### REKORDY DANYCH ###

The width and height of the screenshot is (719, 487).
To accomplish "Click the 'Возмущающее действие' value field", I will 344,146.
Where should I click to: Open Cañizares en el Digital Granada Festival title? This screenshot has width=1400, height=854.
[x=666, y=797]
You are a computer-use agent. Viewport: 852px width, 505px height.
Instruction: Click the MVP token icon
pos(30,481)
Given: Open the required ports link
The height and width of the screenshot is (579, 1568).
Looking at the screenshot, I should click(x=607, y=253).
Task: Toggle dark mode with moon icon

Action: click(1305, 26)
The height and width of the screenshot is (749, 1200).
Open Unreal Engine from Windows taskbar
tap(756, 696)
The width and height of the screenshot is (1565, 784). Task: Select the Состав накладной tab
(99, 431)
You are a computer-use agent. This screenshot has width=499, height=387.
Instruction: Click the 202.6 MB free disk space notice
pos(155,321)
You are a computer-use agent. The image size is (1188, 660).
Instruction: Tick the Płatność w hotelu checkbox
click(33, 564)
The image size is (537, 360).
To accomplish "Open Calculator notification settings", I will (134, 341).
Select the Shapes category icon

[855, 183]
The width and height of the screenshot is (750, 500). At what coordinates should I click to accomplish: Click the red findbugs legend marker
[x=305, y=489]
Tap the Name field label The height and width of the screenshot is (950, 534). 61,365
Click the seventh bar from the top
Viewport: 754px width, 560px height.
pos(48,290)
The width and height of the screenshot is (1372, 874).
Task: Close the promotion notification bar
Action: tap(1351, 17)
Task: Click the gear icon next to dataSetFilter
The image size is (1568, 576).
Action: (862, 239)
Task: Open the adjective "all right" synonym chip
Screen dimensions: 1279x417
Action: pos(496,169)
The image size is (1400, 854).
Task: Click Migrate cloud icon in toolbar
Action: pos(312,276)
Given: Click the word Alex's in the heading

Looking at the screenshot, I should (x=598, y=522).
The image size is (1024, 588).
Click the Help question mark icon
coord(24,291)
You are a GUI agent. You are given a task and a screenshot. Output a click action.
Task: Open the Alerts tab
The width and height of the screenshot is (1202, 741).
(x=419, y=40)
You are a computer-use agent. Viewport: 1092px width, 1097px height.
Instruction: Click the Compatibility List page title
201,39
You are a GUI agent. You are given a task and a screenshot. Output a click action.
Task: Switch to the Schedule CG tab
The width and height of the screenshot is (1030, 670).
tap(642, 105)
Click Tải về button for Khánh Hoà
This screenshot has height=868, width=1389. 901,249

###

* _POLECENIE_:
Zamień w całym listingu każde wystąpienie „Instruction” na „Command”, a resztę przepisz bez zmian.

* _ROZWIĄZANIE ĆWICZENIA_:
The width and height of the screenshot is (719, 487).
To accomplish "Click the 'Возмущающее действие' value field", I will 344,146.
Where should I click to: Open Cañizares en el Digital Granada Festival title? This screenshot has width=1400, height=854.
[x=666, y=797]
You are a computer-use agent. Viewport: 852px width, 505px height.
Command: Click the MVP token icon
pos(30,481)
Given: Open the required ports link
The height and width of the screenshot is (579, 1568).
Looking at the screenshot, I should click(x=607, y=253).
Task: Toggle dark mode with moon icon

Action: click(1305, 26)
The height and width of the screenshot is (749, 1200).
Open Unreal Engine from Windows taskbar
tap(756, 696)
The width and height of the screenshot is (1565, 784). Task: Select the Состав накладной tab
(99, 431)
You are a computer-use agent. This screenshot has width=499, height=387.
Command: Click the 202.6 MB free disk space notice
pos(155,321)
You are a computer-use agent. The image size is (1188, 660).
Command: Tick the Płatność w hotelu checkbox
click(33, 564)
The image size is (537, 360).
To accomplish "Open Calculator notification settings", I will (134, 341).
Select the Shapes category icon

[855, 183]
The width and height of the screenshot is (750, 500). At what coordinates should I click to accomplish: Click the red findbugs legend marker
[x=305, y=489]
Tap the Name field label The height and width of the screenshot is (950, 534). 61,365
Click the seventh bar from the top
Viewport: 754px width, 560px height.
pos(48,290)
The width and height of the screenshot is (1372, 874).
Task: Close the promotion notification bar
Action: tap(1351, 17)
Task: Click the gear icon next to dataSetFilter
The image size is (1568, 576).
Action: (862, 239)
Task: Open the adjective "all right" synonym chip
Screen dimensions: 1279x417
Action: pos(496,169)
The image size is (1400, 854).
Task: Click Migrate cloud icon in toolbar
Action: pos(312,276)
Given: Click the word Alex's in the heading

Looking at the screenshot, I should (x=598, y=522).
The image size is (1024, 588).
Click the Help question mark icon
coord(24,291)
You are a GUI agent. You are given a task and a screenshot. Output a click action.
Task: Open the Alerts tab
The width and height of the screenshot is (1202, 741).
(x=419, y=40)
You are a computer-use agent. Viewport: 1092px width, 1097px height.
Command: Click the Compatibility List page title
201,39
You are a GUI agent. You are given a task and a screenshot. Output a click action.
Task: Switch to the Schedule CG tab
The width and height of the screenshot is (1030, 670).
tap(642, 105)
Click Tải về button for Khánh Hoà
This screenshot has height=868, width=1389. 901,249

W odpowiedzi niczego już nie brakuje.